# Problem statement:
Please copy each line below that contains the word "feature".

# Excerpted records:

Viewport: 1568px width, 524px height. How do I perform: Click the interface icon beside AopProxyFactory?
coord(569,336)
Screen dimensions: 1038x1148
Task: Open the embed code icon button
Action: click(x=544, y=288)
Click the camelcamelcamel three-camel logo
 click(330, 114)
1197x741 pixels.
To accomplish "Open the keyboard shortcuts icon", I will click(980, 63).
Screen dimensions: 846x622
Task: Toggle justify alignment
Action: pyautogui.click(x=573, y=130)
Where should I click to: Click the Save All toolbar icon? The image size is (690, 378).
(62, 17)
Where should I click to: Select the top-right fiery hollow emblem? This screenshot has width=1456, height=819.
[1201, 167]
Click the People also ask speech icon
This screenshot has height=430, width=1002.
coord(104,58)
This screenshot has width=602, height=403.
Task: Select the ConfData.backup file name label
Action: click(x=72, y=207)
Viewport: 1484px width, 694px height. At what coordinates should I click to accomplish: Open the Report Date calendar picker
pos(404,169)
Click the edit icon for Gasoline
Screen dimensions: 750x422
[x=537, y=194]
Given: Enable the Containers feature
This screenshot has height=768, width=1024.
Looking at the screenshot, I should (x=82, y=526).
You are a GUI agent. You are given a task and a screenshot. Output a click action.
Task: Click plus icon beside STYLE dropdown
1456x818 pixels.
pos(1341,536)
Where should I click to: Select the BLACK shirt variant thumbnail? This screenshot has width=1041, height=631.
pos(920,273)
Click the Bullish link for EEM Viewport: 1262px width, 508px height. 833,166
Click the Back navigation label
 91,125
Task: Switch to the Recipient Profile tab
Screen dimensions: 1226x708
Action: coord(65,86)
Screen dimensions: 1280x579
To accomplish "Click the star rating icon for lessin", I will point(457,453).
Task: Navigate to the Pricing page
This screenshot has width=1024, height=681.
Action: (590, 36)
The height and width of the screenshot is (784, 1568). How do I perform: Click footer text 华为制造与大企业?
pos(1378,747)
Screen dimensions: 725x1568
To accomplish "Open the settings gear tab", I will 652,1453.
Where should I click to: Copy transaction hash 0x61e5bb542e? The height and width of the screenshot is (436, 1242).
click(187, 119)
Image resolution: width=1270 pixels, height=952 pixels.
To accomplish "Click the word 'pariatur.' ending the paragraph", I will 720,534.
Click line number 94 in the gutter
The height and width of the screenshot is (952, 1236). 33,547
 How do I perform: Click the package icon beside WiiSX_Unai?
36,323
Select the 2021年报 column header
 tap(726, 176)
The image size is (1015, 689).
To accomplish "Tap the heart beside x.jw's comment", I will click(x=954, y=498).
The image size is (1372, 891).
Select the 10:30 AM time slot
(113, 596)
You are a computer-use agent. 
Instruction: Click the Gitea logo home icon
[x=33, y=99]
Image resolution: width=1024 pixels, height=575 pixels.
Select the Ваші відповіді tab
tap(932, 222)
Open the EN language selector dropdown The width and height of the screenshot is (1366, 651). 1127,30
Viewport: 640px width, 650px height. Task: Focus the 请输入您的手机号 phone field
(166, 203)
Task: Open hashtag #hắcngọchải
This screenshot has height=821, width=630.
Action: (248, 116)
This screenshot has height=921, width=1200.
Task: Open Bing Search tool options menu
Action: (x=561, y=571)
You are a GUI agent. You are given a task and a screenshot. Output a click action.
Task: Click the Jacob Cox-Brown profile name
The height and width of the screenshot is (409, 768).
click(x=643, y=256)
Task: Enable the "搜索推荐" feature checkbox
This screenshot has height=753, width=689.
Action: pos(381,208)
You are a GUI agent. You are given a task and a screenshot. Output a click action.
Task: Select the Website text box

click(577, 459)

# Exercise answer:
Given: Enable the Containers feature
Task: Enable the "搜索推荐" feature checkbox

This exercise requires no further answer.